Task goal —
From the records below, copy the lines that include "agent".
━━━━━━━━
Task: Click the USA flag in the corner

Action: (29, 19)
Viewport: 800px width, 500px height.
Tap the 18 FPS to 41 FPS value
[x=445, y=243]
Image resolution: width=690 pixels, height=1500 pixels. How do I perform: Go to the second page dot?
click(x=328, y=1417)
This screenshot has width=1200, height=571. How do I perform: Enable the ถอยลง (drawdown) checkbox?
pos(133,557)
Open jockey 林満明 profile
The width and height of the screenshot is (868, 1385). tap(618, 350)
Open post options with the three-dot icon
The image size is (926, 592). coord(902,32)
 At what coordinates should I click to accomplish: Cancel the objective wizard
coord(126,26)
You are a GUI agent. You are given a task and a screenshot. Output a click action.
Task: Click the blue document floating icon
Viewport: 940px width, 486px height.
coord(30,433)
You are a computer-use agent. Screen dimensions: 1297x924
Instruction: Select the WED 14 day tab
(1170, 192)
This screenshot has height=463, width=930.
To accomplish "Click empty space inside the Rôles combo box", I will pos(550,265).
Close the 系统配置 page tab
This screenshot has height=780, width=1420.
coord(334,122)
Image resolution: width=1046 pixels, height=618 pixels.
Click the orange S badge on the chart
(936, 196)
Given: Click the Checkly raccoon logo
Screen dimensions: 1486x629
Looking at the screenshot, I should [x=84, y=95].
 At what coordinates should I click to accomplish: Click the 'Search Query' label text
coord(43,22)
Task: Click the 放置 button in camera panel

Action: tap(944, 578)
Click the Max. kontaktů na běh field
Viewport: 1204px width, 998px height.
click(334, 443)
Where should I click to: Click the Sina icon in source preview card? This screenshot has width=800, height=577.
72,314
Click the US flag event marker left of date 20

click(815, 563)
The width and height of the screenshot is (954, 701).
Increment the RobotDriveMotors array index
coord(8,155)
━━━━━━━━
Reply to the task —
You are a GUI agent. You are given a task and a screenshot. Output a click action.
You are a computer-use agent. Screen dimensions: 1297x924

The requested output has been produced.